Jusqu’au milieu des années 30 la cul­ture azérie est floris­sante, l’al­phabéti­sa­tion (en langue turque tran­scrite en car­ac­tères latins) est un suc­cès. La gauche nation­al­iste est asso­ciée au pou­voir pour com­bat­tre l’in­flu­ence de l’is­lam chi­ite. Des cen­taines de mosquées sont fer­mées au début des années 30. Si le nom­bre des mol­lahs liq­uidés est dif­fi­cile­ment chiffrable, il reste incon­testable que la répres­sion des activ­ités religieuses a été plus dure en Azer­baïd­jan que partout ailleurs. Il était en effet vital pour le pou­voir com­mu­niste de bris­er les sol­i­dar­ités tra­di­tion­nelles qui unis­sent les chi­ites par-delà les fron­tières ; la struc­ture hiérar­chisée de type ecclési­as­tique de l’is­lam chi­ite et la soumis­sion de tous les mol­lahs à l’i­mam de Qom créent un dan­ger com­pa­ra­ble à celui que con­stitue l’Église catholique sur les march­es occi­den­tales de l’Empire…
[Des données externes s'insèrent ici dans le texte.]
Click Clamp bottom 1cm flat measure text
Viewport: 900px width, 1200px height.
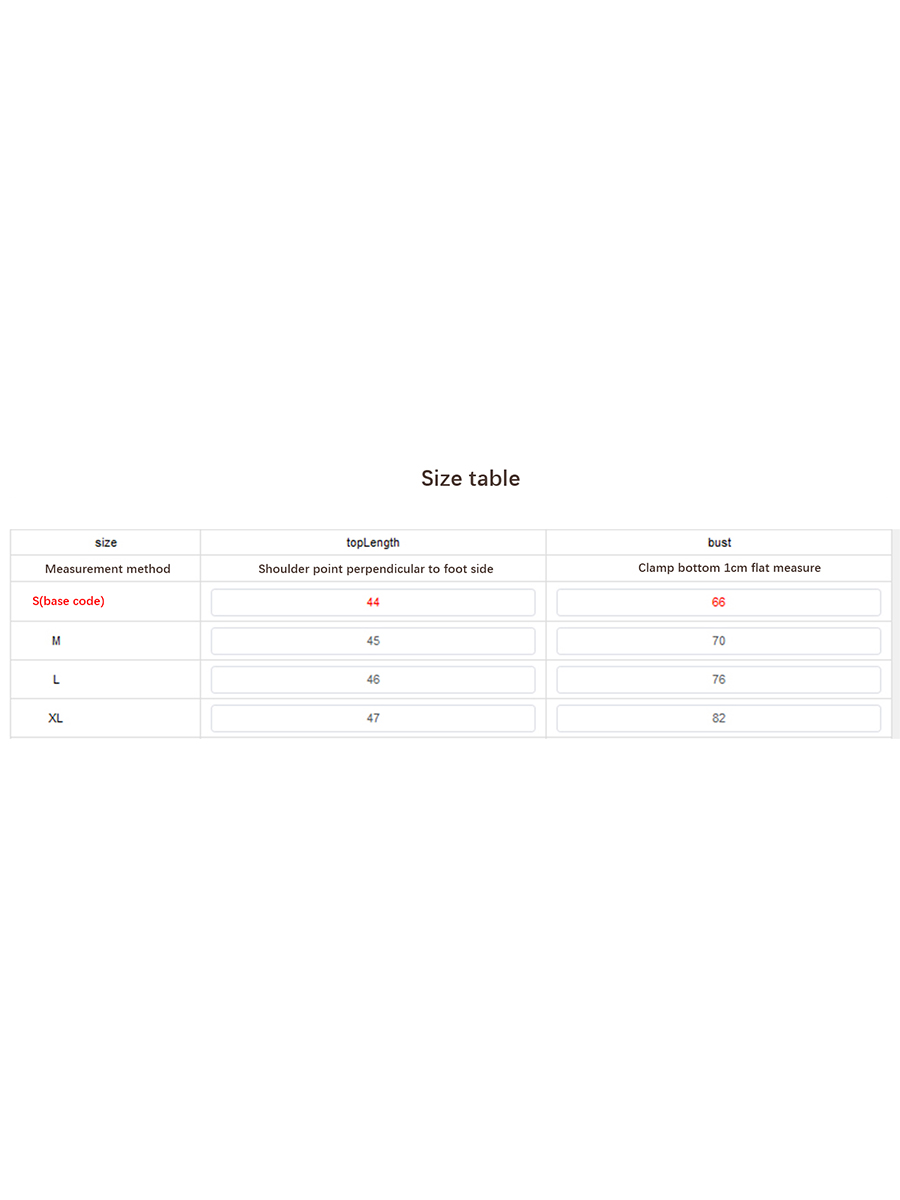(x=729, y=567)
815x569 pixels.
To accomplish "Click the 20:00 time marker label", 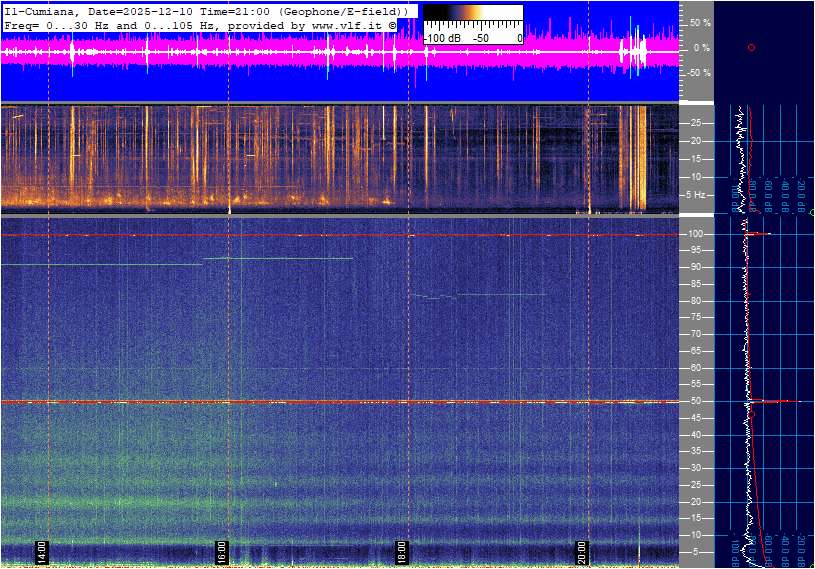I will (581, 552).
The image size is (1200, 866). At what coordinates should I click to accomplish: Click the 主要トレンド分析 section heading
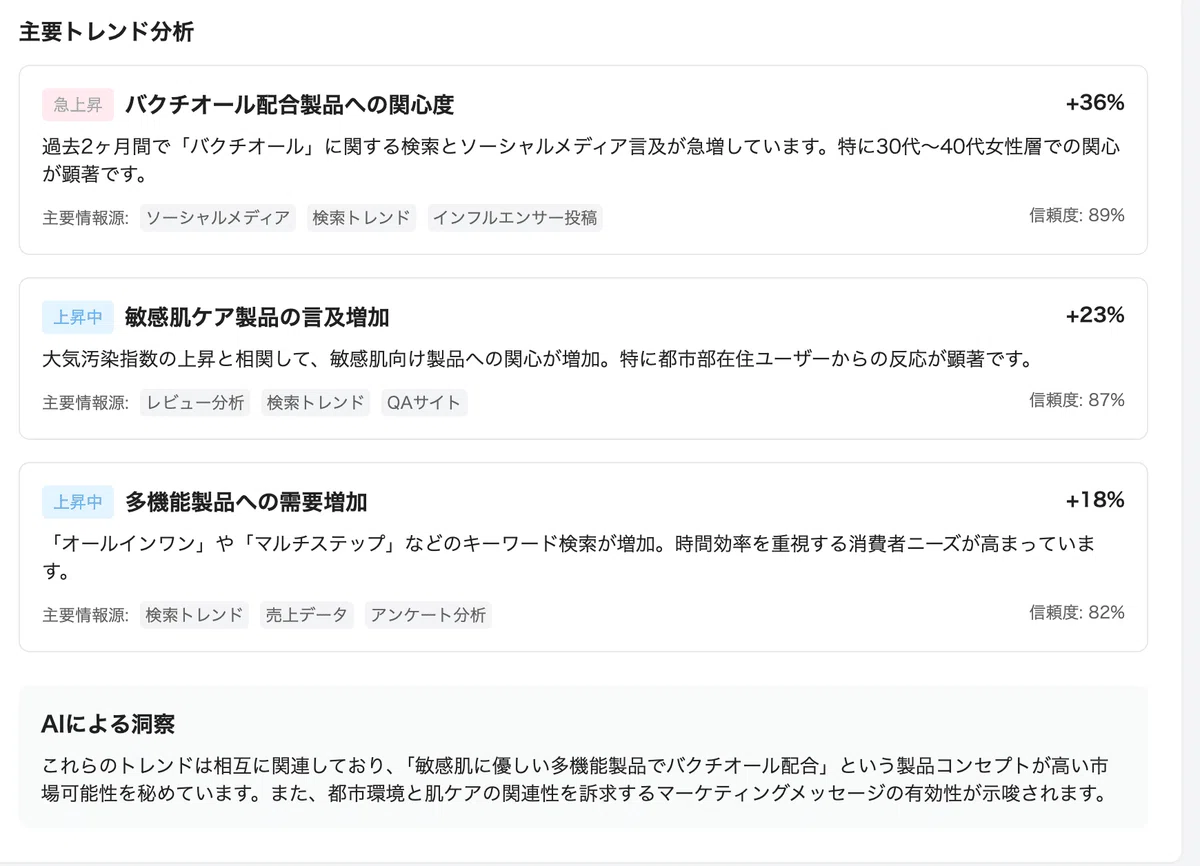pos(106,31)
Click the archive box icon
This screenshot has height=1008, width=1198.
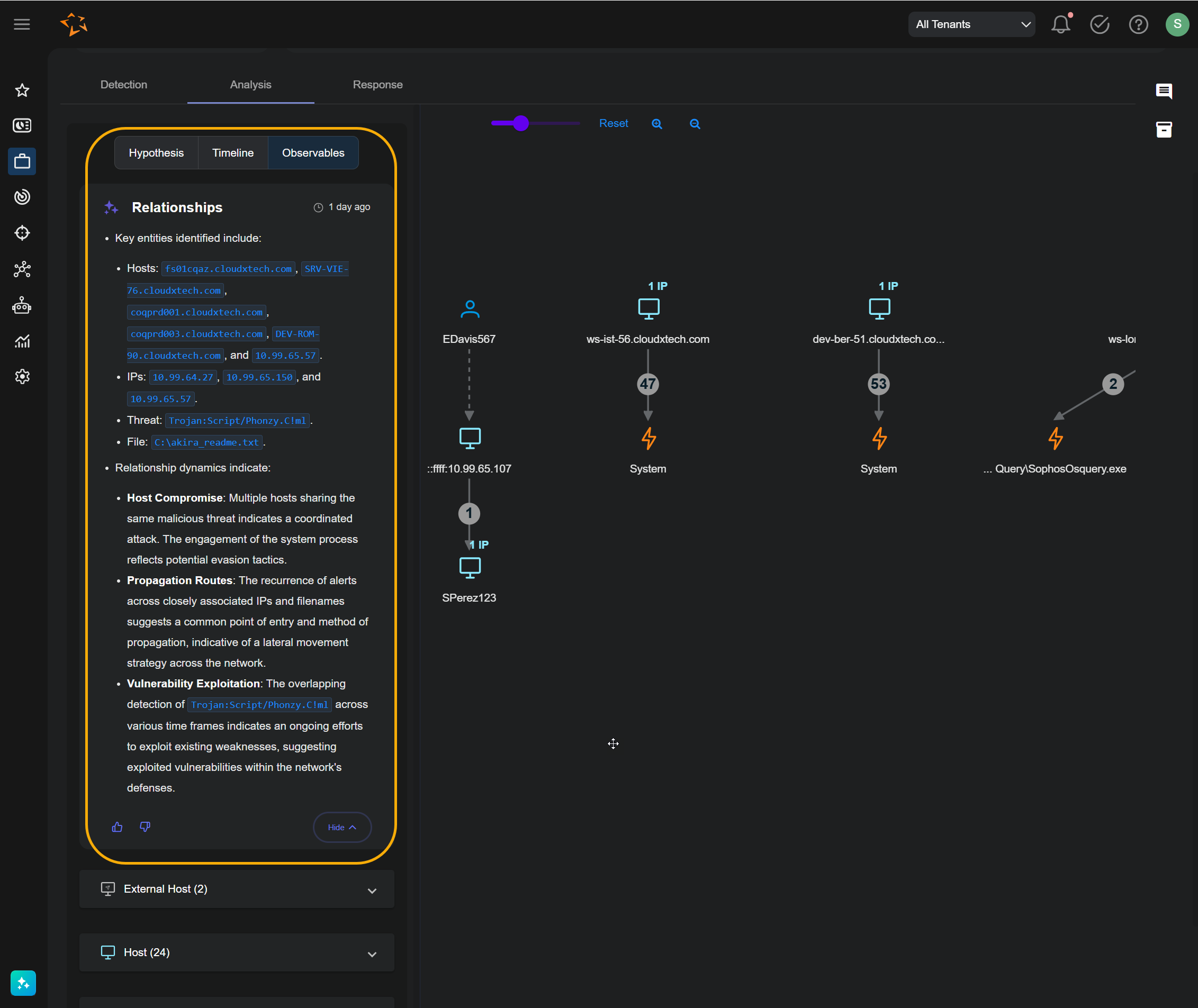point(1163,129)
En 1937–38, le par­ti d’Azer­baïd­jan est décapité. Arméniens et Azéris con­fon­dus, la majorité de ses dirigeants dis­paraît, accusés de dévi­a­tion­nisme nation­al­iste. En 1950, au plus fort de la cam­pagne con­tre les cul­tures nationales, l’Azer­baïd­jan est châtié avant toutes les autres républiques d’Asie cen­trale. Après l’ex­em­ple de la purge que Moscou admin­istre à Bak­ou, les comités cen­traux des autres républiques de la région préféreront s’align­er « spon­tané­ment » et net­toy­er eux-mêmes leur appareil. Entre autres « fautes », Staline pou­vait reprocher à l’ap­pareil d’Azer­baïd­jan de lui avoir fait jouer la carte du nation­al­isme azéri en Iran. En 1942, il avait ordon­né aux com­mu­nistes iraniens (Tudeh) de se met­tre au ser­vice du séparatisme azéri et kurde ; l’ar­mée rouge était inter­v­enue à Tabriz pour soutenir l’in­sur­rec­tion indépen­dan­tiste. À l’au­tomne 1947, après la défaite des nation­al­istes, l’URSS devra accueil­lir sur son ter­ri­toire une armée remuante de rebelles, que l’on désarmera avec dif­fi­cultés avant de l’ex­pédi­er dans les camps du Grand Nord.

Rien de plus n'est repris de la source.